Meanwhile at Williams: The heaviest car on the grid is not a compliment, and Williams know it. Carlos Sainz confirmed at Suzuka that a "problem has flared up again" — chronic front grip loss — on top of a car that is still carrying excess weight. The gap between Japan and Miami is not a holiday in Grove; it is a damage limitation exercise. Williams can develop freely during the break (no mandatory factory shutdown applies), and they are understood to be targeting a weight reduction program alongside the aerodynamic work required to address the front grip deficit. Sainz's own assessment: "We have a lot of weight to take out. We have a lot of downforce to add.
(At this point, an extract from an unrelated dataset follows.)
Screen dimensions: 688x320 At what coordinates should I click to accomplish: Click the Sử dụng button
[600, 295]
It will be how much we are able to do for Miami." That is not a confident sentence. That is a man doing the maths on what's physically possible in three weeks.

Sources: PlanetF1 — Santi stays for Miami | GPFans — Michel-Grosjean background | PlanetF1 — Williams car problems

HOT TAKES

Five Opinions. Zero Hedging.

1. Nico Rosberg defending the 2026 rules is the most on-brand thing he's ever done.
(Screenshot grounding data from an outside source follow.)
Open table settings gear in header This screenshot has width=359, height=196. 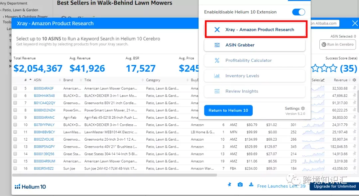[354, 80]
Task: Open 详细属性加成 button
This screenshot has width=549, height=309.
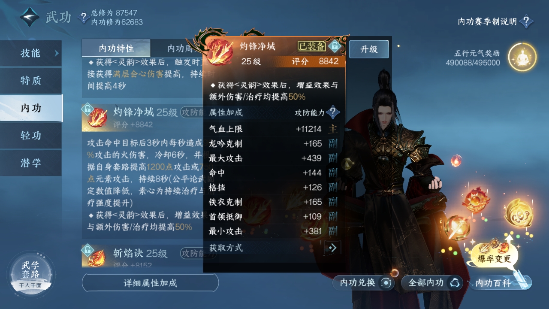Action: click(x=150, y=283)
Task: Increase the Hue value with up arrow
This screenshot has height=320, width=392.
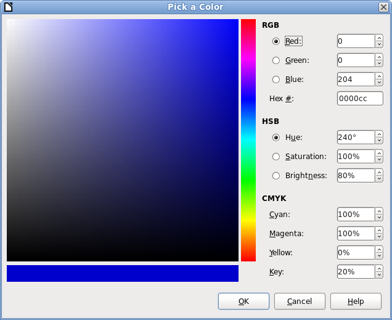Action: [378, 134]
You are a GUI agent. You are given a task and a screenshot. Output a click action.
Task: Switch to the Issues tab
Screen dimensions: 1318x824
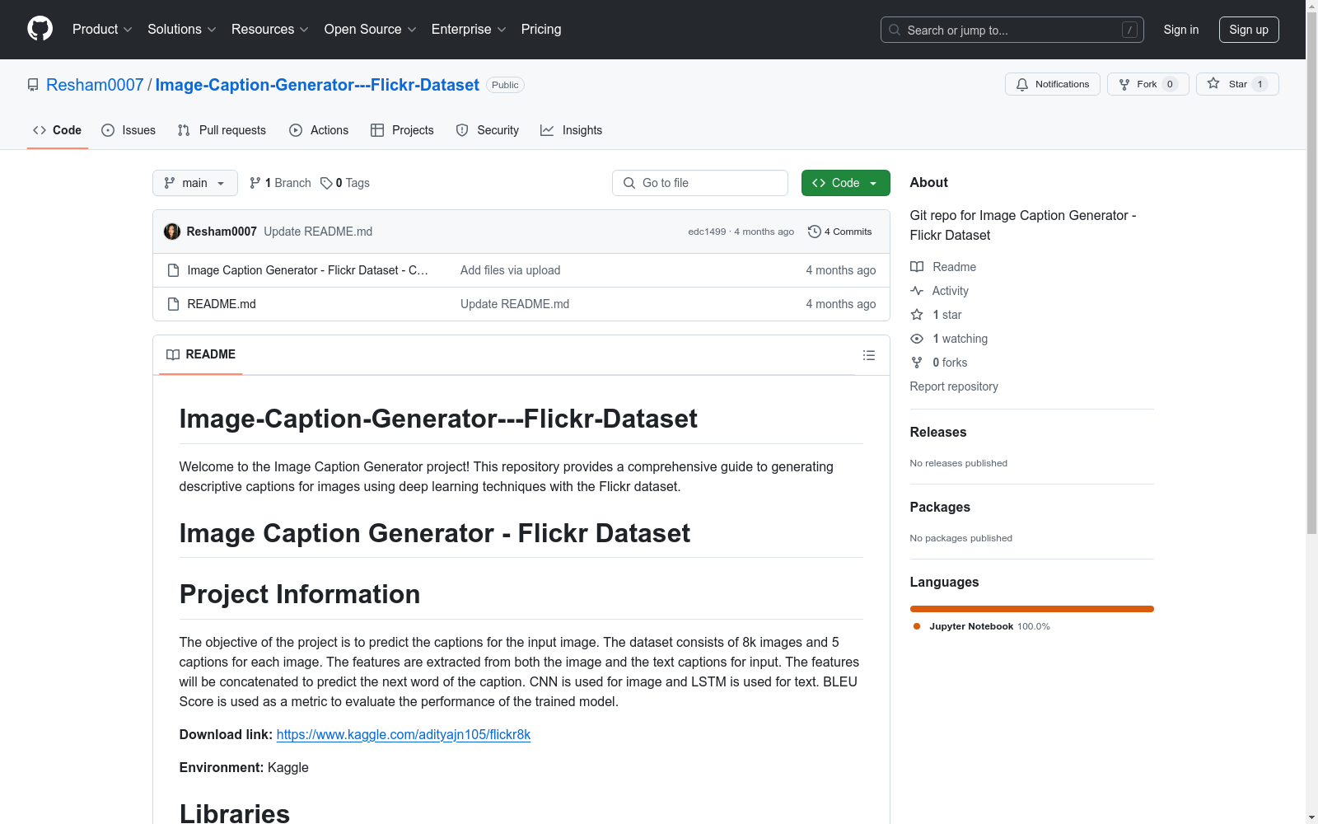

He told Bloomberg the 2026 power unit is "probably one of the most efficient in the world" and that he's "more easygoing" about driver complaints. He is an investor in sustainable technology. He has a financial incentive to love this era. That doesn't make him wrong, but it does make him a very predictable advocate. Meanwhile Verstappen called it "Formula E on steroids" and multiple drivers compared the racing to Mario Kart. The one man with a commercial stake in the answer thinks the rules are great. Funny how that works.

2. Verstappen's NLS2 disqualification was more damaging than the points suggest.

The gap between winning a race and being stripped of the result for a tyre count error is not a small thing. It suggests the Winward Racing team — despite all the preparation and anticipation — is still learning how to operate at this level with a driver who arrives expecting to win. The 24-hour race in May is going to test every system they have. One more administrative error at that level, in a race that rewards consistency over 24 hours, and the whole campaign falls apart.

3. Ferrari arriving at Miami with an ADUO package is the best possible outcome for the championship.

A five-race season where Mercedes wins by 40 seconds every Sunday is not good television. The regulations were designed to prevent exactly that, and the ADUO mechanism is the safety valve. If Ferrari close the 30-horsepower gap to within competitive range at Miami, the battle between Antonelli, Russell, Leclerc, and Hamilton becomes genuinely interesting again. The rules aren't broken. They're working exactly as the people who wrote them intended.

4. Williams's problem is structural, not incremental.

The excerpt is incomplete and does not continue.